Try out Emily’s Lair! It is a witch themed thriller novel.

Synopsis: Investigating a grisly murder, detective Will Heller finds himself drawn to person of interest Emily Kostova, the owner of a local bookstore. Emily’s broad knowledge of the Whitechapel murders, and of Jack the Ripper, persuade Will that his conversations with her might help him catch his killer. It is through these discussions that Will learns of Liesbeth Janssen, a woman accused of witchcraft in the seventeenth century.
When additional murders bearing the same bizarre characteristics provide enough evidence to clear Emily, Will is finally free to act on his powerful attraction to her. As they grow close, however, what he discovers about Emily, and about Liesbeth, convince Will that the woman he loves may be harboring a terrible secret.
Giving the reader a harrowing ride between the infamous witch hunts of the 17th century and the present day, Emily’s Lair is a suspenseful page-turner of speculative fiction by Cary Grossman.

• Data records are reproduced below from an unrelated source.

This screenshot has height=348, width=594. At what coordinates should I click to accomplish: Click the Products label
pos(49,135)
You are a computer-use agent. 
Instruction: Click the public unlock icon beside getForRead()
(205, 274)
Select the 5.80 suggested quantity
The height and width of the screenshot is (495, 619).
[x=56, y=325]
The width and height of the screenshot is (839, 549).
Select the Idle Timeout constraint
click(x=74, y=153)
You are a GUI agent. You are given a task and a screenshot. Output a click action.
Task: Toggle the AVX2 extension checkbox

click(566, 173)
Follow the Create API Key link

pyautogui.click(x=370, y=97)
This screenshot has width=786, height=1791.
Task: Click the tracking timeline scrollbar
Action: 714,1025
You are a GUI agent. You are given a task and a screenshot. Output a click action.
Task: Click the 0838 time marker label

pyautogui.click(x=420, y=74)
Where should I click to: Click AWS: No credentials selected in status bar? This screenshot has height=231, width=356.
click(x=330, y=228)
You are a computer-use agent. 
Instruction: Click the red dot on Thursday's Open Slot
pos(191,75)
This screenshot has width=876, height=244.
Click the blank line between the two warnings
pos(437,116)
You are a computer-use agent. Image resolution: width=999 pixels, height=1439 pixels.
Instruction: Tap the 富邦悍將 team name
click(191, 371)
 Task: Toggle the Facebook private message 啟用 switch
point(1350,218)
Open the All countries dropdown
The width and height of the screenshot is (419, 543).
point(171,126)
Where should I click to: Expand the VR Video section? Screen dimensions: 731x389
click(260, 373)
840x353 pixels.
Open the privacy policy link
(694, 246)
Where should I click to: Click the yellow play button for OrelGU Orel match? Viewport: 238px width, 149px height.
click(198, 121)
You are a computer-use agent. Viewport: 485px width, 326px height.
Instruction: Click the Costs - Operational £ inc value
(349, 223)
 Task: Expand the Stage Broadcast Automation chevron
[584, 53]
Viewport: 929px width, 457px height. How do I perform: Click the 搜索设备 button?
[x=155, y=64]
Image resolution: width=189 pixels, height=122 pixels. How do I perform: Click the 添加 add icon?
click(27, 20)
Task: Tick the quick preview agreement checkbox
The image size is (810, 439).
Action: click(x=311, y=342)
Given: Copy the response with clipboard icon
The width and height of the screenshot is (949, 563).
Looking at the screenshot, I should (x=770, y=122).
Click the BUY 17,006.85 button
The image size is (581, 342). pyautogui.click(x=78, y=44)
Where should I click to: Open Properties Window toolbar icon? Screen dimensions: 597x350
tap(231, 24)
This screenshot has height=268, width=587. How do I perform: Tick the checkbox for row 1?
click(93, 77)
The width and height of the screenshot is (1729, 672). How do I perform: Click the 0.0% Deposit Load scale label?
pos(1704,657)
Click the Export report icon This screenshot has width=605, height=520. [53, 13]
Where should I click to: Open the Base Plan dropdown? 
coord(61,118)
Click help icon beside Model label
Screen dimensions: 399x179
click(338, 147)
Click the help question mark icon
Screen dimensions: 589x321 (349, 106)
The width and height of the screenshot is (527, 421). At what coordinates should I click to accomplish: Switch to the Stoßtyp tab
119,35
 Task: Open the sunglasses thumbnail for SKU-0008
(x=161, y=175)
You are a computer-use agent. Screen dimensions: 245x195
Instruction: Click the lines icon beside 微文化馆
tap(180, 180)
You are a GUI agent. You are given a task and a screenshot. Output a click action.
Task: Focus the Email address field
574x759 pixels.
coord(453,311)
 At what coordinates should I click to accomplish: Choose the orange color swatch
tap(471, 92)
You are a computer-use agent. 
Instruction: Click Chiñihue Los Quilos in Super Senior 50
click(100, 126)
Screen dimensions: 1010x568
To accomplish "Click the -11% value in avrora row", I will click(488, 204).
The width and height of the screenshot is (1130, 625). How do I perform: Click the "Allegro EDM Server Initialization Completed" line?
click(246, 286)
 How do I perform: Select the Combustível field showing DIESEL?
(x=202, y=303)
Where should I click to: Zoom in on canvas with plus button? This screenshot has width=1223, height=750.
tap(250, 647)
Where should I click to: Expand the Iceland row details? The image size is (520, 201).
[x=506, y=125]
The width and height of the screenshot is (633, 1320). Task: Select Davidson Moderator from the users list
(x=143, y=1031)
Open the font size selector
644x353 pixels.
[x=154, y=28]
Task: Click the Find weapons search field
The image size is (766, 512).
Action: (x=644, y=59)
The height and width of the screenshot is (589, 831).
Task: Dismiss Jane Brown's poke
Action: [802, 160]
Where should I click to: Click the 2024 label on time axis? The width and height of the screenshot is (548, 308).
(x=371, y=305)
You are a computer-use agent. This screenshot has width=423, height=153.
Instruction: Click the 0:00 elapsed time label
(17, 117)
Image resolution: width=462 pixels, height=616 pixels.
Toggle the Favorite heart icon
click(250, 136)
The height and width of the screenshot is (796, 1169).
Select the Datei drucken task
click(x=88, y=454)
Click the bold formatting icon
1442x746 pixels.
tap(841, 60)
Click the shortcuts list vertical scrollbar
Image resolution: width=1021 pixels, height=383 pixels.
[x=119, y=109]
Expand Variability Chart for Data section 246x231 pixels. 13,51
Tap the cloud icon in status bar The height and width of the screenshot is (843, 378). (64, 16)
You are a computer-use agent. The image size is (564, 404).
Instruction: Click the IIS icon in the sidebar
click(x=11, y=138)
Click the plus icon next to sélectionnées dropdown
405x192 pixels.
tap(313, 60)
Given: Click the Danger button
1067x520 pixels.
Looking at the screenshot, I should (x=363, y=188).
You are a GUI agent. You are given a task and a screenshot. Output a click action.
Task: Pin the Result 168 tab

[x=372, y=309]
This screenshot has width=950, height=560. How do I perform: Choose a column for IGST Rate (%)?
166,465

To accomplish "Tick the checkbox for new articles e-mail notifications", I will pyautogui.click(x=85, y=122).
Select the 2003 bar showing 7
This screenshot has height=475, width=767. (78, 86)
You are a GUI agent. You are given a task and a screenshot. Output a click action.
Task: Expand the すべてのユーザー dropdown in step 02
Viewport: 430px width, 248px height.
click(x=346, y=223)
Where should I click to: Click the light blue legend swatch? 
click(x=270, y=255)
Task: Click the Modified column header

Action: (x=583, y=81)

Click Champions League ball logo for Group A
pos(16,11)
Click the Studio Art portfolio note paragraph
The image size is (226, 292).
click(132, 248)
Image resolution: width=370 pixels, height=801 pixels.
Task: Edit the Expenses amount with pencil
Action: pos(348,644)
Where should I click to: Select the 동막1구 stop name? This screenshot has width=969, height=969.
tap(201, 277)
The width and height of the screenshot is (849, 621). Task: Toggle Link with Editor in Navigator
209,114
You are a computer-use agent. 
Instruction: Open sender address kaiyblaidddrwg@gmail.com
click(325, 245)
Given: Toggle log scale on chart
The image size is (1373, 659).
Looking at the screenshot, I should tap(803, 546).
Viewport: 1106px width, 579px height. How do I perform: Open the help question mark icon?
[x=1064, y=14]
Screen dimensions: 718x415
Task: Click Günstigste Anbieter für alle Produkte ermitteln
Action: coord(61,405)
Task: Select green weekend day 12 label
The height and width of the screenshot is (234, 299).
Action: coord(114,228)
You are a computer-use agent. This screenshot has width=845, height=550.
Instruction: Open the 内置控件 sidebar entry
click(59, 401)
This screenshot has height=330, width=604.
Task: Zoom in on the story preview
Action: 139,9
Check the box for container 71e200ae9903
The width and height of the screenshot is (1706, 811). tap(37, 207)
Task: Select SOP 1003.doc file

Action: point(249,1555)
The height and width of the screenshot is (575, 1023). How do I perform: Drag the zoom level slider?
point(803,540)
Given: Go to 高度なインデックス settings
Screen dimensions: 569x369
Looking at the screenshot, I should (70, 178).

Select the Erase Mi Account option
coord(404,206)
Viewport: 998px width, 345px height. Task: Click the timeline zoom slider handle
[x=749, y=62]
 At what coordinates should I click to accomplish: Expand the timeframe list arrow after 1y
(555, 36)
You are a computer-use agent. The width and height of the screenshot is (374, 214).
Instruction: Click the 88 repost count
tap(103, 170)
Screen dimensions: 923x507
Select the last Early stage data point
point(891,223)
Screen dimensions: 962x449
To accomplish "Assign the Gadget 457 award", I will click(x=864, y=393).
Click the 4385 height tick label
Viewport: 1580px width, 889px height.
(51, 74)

Buy the book on Amazon: https://www.amazon.com/dp/B097TQ1Q86
About the Author
Cary Grossman got the idea for his first book after spending two decades in retail management, a career in which he found little to inspire him. It took him over ten years to write his first novel, creating a story and with painstaking care learning the craft of turning it into a novel. His goal was to make page-turners; books that would get the reader involved from the first page. Two years ago, he abandoned retail for good and became the caretaker of a church, a career that leaves him plenty of time to write!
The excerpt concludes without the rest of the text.